## REQUIRED WORK
Reproduce every line of the entries below verbatim, omitting the pictures.

## SOURCE RECORDS
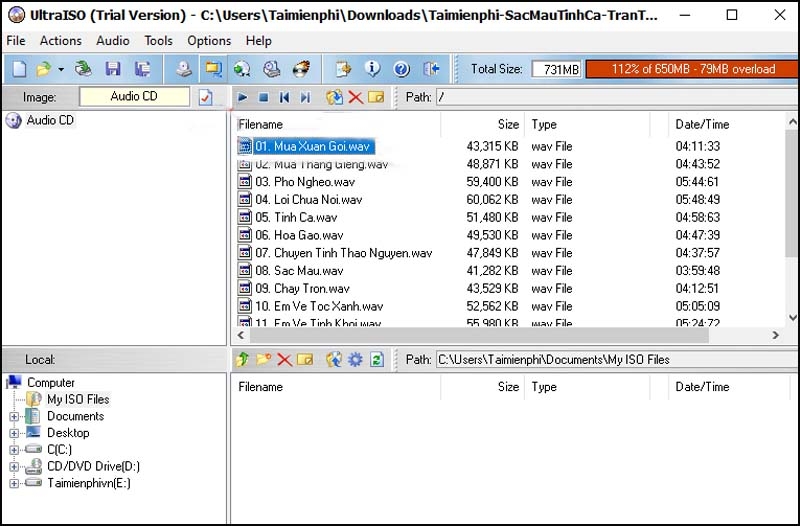Click the Refresh icon in local toolbar
Image resolution: width=800 pixels, height=526 pixels.
click(x=377, y=360)
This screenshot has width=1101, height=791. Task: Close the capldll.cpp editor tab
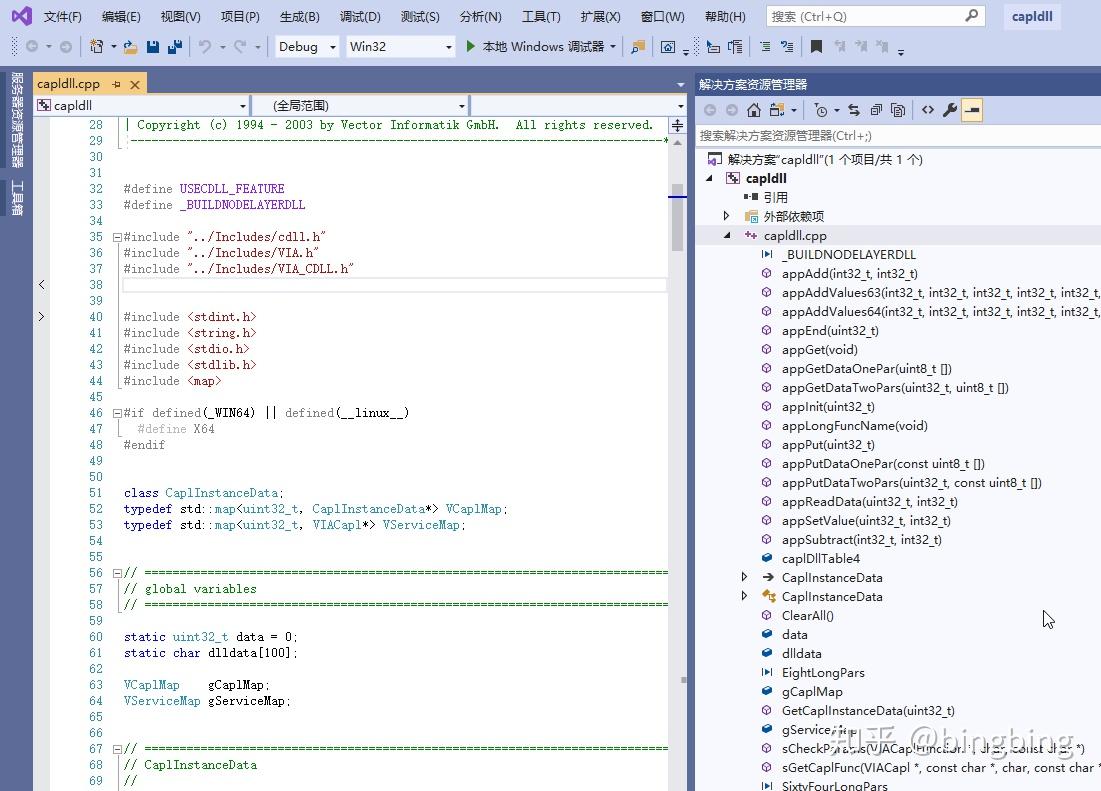coord(135,84)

## ANSWER TO THE EXERCISE
Click the Refresh icon in local toolbar
Image resolution: width=800 pixels, height=526 pixels.
click(x=377, y=360)
This screenshot has width=1101, height=791. Task: Close the capldll.cpp editor tab
coord(135,84)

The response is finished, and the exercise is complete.